Os heterônimos de Fernando Pessoa

Sinto todo o meu corpo deitado na realidade,
Sei a verdade e sou feliz.

(“O guardador de rebanhos”, Alberto Caeiro)

Fernando Pessoa (Lisboa, 13/ 06/1888- Lisboa, 30/11/ 1935) considerado um dos maiores poetas do mundo, era tão vasto, que não podia ser um só,  então ele criou alguns heterônimos , que são autores fictícios para assinar seus poemas. Seus heterônimos têm personalidade própria, como se realmente fossem autores independentes. Os personagens criados por Pessoa são Ricardo Reis, Alberto Caeiro e Álvaro de Campos.

Fernando Pessoa na Baixa de Lisboa, onde costumava passear e tomar um café na cafeteria “A Brasileira” no Chiado, onde hoje existe uma estátua na mesa que costumava sentar. Foto: Wikipédia

Fernando Pessoa criou biografias para seus heterônimos. Alberto Caeiro era um camponês sem estudos, mas com um vasto mundo interior, filosófico, do signo de leão, um pensador da vida. Na sua simplicidade, era claro e profundo na sua observação do mundo. Morreu de tuberculose. Em “O guardador de rebanhos” (1911- 1912), um longo poema atribuído a Alberto, onde ele descreve- se assim:

Se quiserem que eu tenha um misticismo, está bem, tenho-o.
Sou místico, mas só com o corpo.
A minha alma é simples e não pensa.
O meu misticismo é não querer saber.
É viver e não pensar nisso.
Não sei o que é a Natureza: canto-a.
Vivo no cimo dum outeiro
Numa casa caiada e sozinha,
E essa é a minha definição.

Ser um só poeta já é difícil, mas o genial Fernando Pessoa conseguiu administrar seus quatro “eus” com maestria, talvez ele mesmo, talvez não, quem sabe? Como nos contou o próprio Fernando em Autopsicografia, O poeta é um fingidor/ Finge tão completamente/ Que chega a fingir que é dor/ A dor que deveras sente.

Fernando Pessoa era fluente na língua inglesa, escrevia e lia nesse idioma. Foto da contra- capa do livro “A First Latin Course”, onde ele coloca a data em números romanos. Esse livro fazia parte da sua biblioteca pessoal, esse e outros livros estão hoje na Casa- Museu Fernando Pessoa, em Lisboa, onde há vasto material sobre o escritor.

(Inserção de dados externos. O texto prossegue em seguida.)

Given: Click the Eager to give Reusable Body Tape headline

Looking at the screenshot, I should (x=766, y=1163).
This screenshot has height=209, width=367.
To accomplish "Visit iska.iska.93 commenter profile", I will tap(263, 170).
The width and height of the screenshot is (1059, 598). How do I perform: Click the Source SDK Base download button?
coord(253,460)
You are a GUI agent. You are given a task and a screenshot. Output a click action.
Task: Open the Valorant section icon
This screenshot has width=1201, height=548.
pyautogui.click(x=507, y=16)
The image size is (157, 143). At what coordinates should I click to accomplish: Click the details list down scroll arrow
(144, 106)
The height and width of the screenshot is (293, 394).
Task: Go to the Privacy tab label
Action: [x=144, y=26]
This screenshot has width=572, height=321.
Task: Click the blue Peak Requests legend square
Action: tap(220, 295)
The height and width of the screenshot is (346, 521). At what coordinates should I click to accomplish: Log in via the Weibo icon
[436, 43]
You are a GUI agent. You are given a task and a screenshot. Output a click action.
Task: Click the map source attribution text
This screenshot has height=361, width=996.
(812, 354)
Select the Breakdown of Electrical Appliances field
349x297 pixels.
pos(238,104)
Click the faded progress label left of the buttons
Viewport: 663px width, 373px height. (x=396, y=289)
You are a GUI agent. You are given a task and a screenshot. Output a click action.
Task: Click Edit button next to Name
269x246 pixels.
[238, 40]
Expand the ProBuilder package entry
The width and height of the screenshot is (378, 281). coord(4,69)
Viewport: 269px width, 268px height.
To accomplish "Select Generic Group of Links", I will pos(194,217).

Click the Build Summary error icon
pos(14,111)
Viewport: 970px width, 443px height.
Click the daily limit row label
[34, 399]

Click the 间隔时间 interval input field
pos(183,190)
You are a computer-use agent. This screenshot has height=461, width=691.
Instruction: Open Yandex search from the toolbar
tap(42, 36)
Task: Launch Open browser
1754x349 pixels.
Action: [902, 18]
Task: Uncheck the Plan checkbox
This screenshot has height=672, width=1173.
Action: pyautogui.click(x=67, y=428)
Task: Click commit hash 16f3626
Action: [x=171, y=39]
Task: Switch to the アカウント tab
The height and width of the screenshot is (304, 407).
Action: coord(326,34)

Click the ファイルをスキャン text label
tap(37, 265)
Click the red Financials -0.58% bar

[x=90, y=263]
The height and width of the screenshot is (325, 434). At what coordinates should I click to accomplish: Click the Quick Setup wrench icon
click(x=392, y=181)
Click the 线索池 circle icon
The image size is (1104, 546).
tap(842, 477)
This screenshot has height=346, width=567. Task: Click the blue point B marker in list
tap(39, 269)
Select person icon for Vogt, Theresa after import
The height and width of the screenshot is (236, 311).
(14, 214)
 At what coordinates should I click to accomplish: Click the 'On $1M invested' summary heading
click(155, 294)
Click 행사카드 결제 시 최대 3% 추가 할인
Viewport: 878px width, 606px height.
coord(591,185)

Deixo aqui a estrofe final do poema de Alberto Caeiro, com toda a verdade das coisas simples, “O guardador de rebanhos”:

XLIX

Meto-me para dentro, e fecho a janela.
Trazem o candeeiro e dão as boas noites,
E a minha voz contente dá as boas noites.
Oxalá a minha vida seja sempre isto:
O dia cheio de sol, ou suave de chuva,
Ou tempestuoso como se acabasse o Mundo,
A tarde suave e os ranchos que passam
Fitados com interesse da janela,
O último olhar amigo dado ao sossego das árvores,
E depois, fechada a janela, o candeeiro aceso,
Sem ler nada, nem pensar em nada, nem dormir,
Sentir a vida correr por mim como um rio por seu leito,
E lá fora um grande silêncio como um deus que dorme.